Para tanto, é indispensável que as limitações contidas no Edital tenham correlação lógica com as desigualdades delas resultantes[1]. Quando o elemento discriminatório adotado é a idade, admite-se a distinção desde que tenha como escopo adequar o perfil dos candidatos às atribuições do cargo. É o que preconiza a Súmula 683 do STF quando diz: “o limite de idade para a inscrição em concurso público só se legitima em face do art.7º, XXX, da Constituição, quando possa ser justificado pela natureza das atribuições do cargo a ser preenchido”.
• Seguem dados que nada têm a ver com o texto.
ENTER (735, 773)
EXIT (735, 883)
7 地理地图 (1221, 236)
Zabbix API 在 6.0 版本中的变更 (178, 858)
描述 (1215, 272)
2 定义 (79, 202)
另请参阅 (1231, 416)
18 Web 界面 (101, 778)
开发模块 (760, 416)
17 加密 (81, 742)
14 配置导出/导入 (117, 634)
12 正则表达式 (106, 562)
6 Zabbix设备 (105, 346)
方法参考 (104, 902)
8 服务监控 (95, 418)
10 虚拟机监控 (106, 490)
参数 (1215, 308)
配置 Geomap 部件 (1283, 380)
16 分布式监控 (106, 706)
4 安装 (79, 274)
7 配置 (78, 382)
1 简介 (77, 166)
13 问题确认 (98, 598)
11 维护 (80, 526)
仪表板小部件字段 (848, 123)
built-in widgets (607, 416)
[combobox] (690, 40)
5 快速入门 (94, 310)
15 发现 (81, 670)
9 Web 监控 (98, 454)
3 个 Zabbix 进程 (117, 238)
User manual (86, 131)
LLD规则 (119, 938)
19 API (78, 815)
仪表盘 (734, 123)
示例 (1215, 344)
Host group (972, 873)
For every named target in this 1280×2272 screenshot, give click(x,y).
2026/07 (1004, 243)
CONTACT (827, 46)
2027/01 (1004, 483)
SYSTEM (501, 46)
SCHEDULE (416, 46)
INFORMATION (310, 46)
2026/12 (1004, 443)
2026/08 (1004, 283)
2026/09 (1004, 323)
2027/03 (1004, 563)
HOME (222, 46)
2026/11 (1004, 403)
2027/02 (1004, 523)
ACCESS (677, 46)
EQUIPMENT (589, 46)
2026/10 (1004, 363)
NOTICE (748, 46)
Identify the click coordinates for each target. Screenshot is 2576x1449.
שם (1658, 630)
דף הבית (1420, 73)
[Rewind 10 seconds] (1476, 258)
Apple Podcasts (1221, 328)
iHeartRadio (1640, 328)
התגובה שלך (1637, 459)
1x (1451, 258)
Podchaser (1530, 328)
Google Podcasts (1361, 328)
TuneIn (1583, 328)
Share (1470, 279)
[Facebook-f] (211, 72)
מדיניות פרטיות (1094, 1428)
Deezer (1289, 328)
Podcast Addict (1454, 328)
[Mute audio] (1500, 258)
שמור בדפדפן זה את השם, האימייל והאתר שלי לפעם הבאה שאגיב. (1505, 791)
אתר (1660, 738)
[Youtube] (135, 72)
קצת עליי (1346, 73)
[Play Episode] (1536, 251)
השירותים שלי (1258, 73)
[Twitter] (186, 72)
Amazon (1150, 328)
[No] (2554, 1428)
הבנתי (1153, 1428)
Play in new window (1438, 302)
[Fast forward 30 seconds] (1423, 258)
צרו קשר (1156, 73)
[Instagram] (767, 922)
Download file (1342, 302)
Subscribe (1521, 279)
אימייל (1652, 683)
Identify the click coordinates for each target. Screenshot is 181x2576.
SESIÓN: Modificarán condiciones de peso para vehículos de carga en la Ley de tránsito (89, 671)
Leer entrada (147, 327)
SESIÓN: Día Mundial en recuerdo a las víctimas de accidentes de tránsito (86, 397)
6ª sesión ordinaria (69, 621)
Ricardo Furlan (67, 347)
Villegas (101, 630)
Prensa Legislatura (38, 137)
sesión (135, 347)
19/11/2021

Afora os questionamentos sobre a constitucionalidade do limite de idade em concursos, na prática ainda emergem situações que geram dúvidas sobre quando esta exigência deve ser verificada para admissão do candidato no cargo. Imagine a hipótese de um candidato regularmente inscrito em concurso público que, antes da realização do certame, veio a extrapolar a idade máxima definida em Edital. Poderia o inscrito participar das provas ou mesmo tomar posse descumprindo a regra imposta pelo instrumento convocatório?
O momento preciso de quando deve ser verificada a idade do candidato já foi objeto de uma série de decisões do Superior Tribunal de Justiça[1] e do Tribunal de Justiça do Estado do Paraná[2], nas quais ambos definem o ato de inscrição como estágio correto para verificação do requisito. Desta forma, se o candidato, ao se inscrever no concurso, não ultrapassava a restrição etária, admite-se como válida sua participação na disputa, ainda que, quando da posse, possua idade superior. Isto pois, o candidato não pode ser prejudicado pela demora na realização das provas ou cursos. Neste diapasão, impende destacar o entendimento do Superior Tribunal de Justiça:
(AgRg no AREsp 272.822/CE, Rel. Ministro ARI PARGENDLER, PRIMEIRA TURMA, julgado em 14/05/2013, DJe 22/05/2013).
ADMINISTRATIVO E CONSTITUCIONAL. RECURSO ORDINÁRIO EM MANDADO DE SEGURANÇA. CONCURSO PÚBLICO. POLÍCIA MILITAR DO ESTADO DO ACRE. LIMITAÇÃO ETÁRIA PARA A INSCRIÇÃO NO CURSO DE FORMAÇÃO DE SOLDADO. CANDIDATO QUE, DURANTE O PROCEDIMENTO DO CERTAME, ULTRAPASSA A IDADE LIMITE. NÃO HOMOLOGAÇÃO DE SUA INSCRIÇÃO. AUSÊNCIA DE PREVISÃO EDITALÍCIA. VIOLAÇÃO DOS PRINCÍPIOS DA MORALIDADE E DA PROPORCIONALIDADE. VIOLAÇÃO DO ARTIGO 7º, INCISO XXX, DA CONSTITUIÇÃO FEDERAL.
(AgRg no AREsp 653336/DF, Rel. Ministro NAPOLEÃO NUNES MAIA FILHO, PRIMEIRA TURMA, julgado em 20/10/2015, DJe 04/11/2015)
PROCESSUAL CIVIL E ADMINISTRATIVO. AGRAVO REGIMENTAL NO AGRAVO EM RECURSO ESPECIAL. CONCURSO PÚBLICO. LIMITAÇÃO DE IDADE FIXADA EM EDITAL. COMPROVAÇÃO DE IDADE NA DATA DA INSCRIÇÃO NO CONCURSO. TEMA DECIDIDO EM SEDE DE REPERCUSSÃO GERAL. ARE 678.112 RG/MG. AGRAVO REGIMENTAL DO DISTRITO FEDERAL DESPROVIDO.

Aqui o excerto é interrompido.